Save the ascii codes to the Integer array where index is the ascii code, and the value is amount which that character occurs in the char array. Then I picked 2 highest numbers, and started to spam them to the new character array after each other, until some number was higher, and I swapped to it. It worked well, but of course the order wasn't right.

Second version:

Followed the same idea, but stopped picking the most occurring number and just picked the indexes in the order they were in my array. Works well until the input is something like CBAYYY. Algorithm sorts it to the ABCYYY instead of AYBYCY. Of course I could try to find some free spots for those Y's, but at that point it starts to take too long.

Peter O.
  • 32,158
  • 14
  • 82
  • 96
JjyKs
  • 101
  • 1
  • 3
  • 1
    I would say you definitely must start by counting each character first. (If you've got more than length/2 from one character, you can stop there too because no valid solution exists.) – biziclop Sep 04 '14 at 08:37
  • 1
    Please formally define the task better, your example is not sufficient. Also - what is the size of your alphabet? – amit Sep 04 '14 at 08:39
  • I think you should start by sort your array then modify it – Eliott Roynette Sep 04 '14 at 08:44
  • 5
    "Sorting" a character array, so there isn't the same characters next to each other - this is **not** sorting but **rearranging**. Misleading title.
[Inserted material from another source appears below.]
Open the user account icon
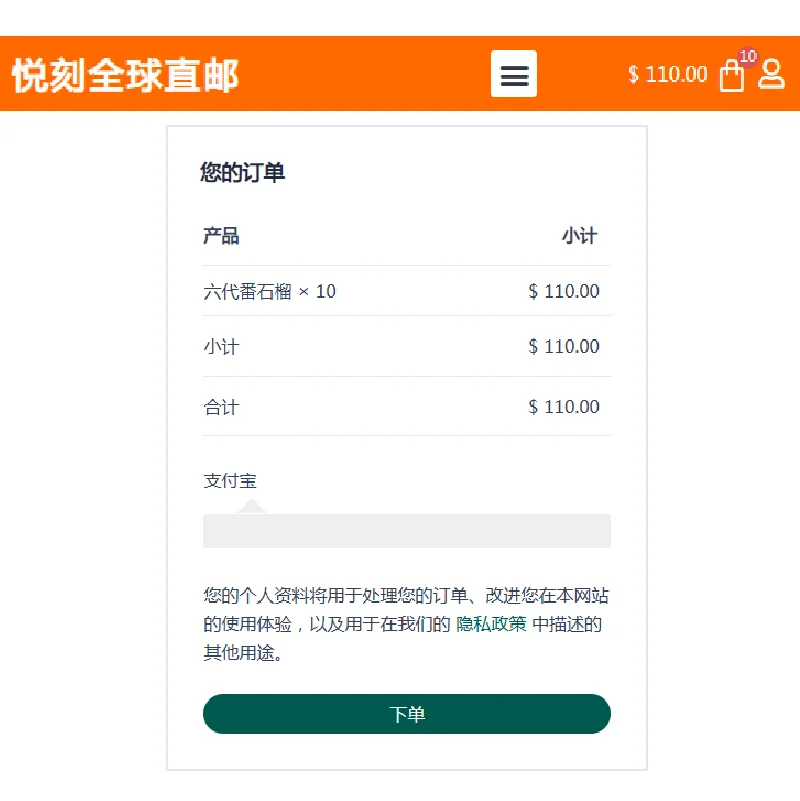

Sorting would put same characters next to each other. – icza Sep 04 '14 at 08:46
  • 1
    @icza Since tie breaker is alphabetical order, there is also sorting involved. – amit Sep 04 '14 at 08:47
  • 3
    possible duplicate of [Generate all permutations of a list without adjacent equal elements](http://stackoverflow.com/questions/25285792/generate-all-permutations-of-a-list-without-adjacent-equal-elements) – Florent Bayle Sep 04 '14 at 08:50
  • @FlorentBayle This is not a dupe. This question asks for the first one (in alphabetical order) and fast - not all of the permutations, which is much slower to find. – amit Sep 04 '14 at 08:53
  • 1
    Can you assume that it's even possible? What happens with 'AAAAA' ? – soulcheck Sep 04 '14 at 09:01
  • 1
    @amit I had to think of the same problem anyway. Of course, there was no constraint on alphabetical order there but I am pretty sure that solutions to that post can be used here. – Vincent van der Weele Sep 04 '14 at 09:15
  • 1
    Firstly, if one letter occurs with frequency more than `ceil(n/2)`, then it's impossible, by the pigeonhole principle. Now, since you want the lexicographically smallest solution, you first thought should be the greedy algorithm that assigns the minimal letter at each step (eg. aabc -> abac). Is this correct? Yes, *while it works*. It may happen at the end you have a surplus of the last letter (eg. aabcc -> abac—one c left over). At this point, you have a *lexicographically smallest* solution to the subproblem. Think how you can fit the last letter(s) keeping minimality. – Colonel Panic Sep 04 '14 at 09:54

6 Answers6

7

An interesting problem, with an interesting tweak. Yes, this is a permutation or rearranging rather than a sort. No, the quoted question is not a duplicate.

Algorithm.

  1. Count the character frequencies.
  2. Output alternating characters from the two lowest in alphabetical order.
  3. As each is exhausted, move to the next.
  4. At some point the highest frequency char will be exactly half the remaining chars. At that point switch to outputting all of that char alternating in turn with the other remaining chars in alphabetical order.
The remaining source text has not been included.